Proposing no-op values is the way to discover commands that haven't got to the node yet. We don't simply fill each slot in the gap with a no-op command: we propose each slot is filled with a no-op. If any of the peers have accepted a command already, it will return that command in the Prepare-ack message and the proposer will use that command in the Accept round instead of the no-op.
For example, assume a node was behind a temporary network partition and was unable to play with the others for slots 6-9. It knows it missed out upon learning the command in slot 10. It then proposes no-ops to learn what was decided in those slots.
Practical implementations also have an out-of-band learning protocol to learn lots of transitions in bulk.
A command isn't a command until it is fully decided; until then it is just a proposed command. Paxos is about choosing between contending commands from multiple clients. Clients must be prepared to have their commands rejected because another client's was chosen instead.
Practical implementations are all about choosing the order of client commands. Their world view is that of a write-ahead log, and they are placing the commands in that log. They retry in the next slot if they're command wasn't chosen. (There are many ways to reduce the contention; Lamport mentions forwarding requests to a leader, such as is done in Multi-Paxos.)
Practical systems also have some means to know if the command is invalid before proposing it; such as knowing a set of reads and a set of writes. This is important for two reasons. First, it's an asynchronous, multi-client system and anything could have changed by the time the client's command has reached the server. Second, if two concurrent commands do not conflict then both should be able to succeed.
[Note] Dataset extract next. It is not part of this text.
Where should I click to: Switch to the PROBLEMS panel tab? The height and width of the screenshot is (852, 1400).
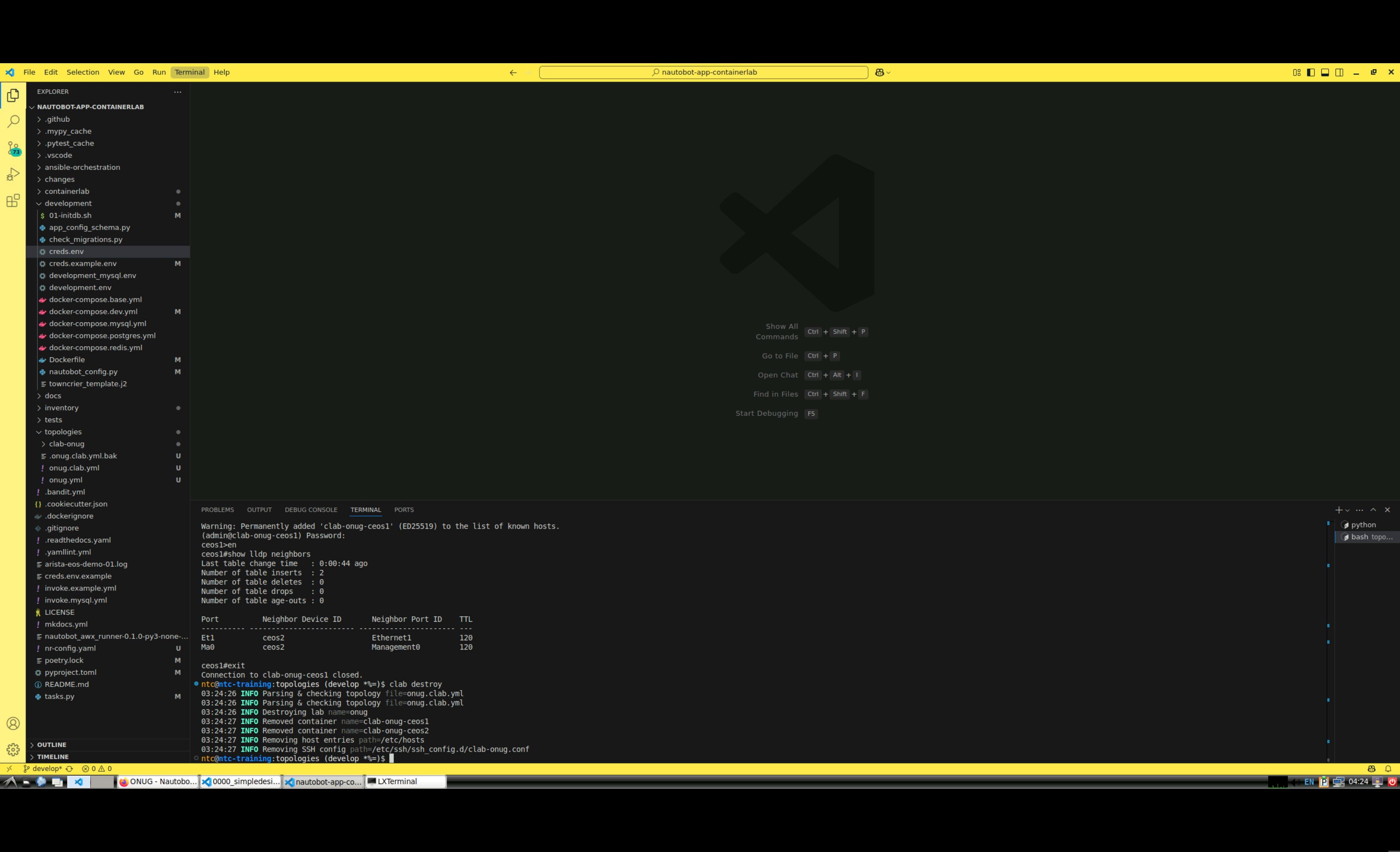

The system model allows commands (messages) to be lost by the network anyway. If a message is lost, the client is expected to eventually retry the request; so it is fine to drop some of them. If the commands of a client have to executed in client order, then either the client only sends commands synchronously; or the commands have to be ordered at a higher level in the library and kept in some client-session object before being executed.
AFAIK the Zab protocol guarantees client-order, if you don't want to implement that at a higher level.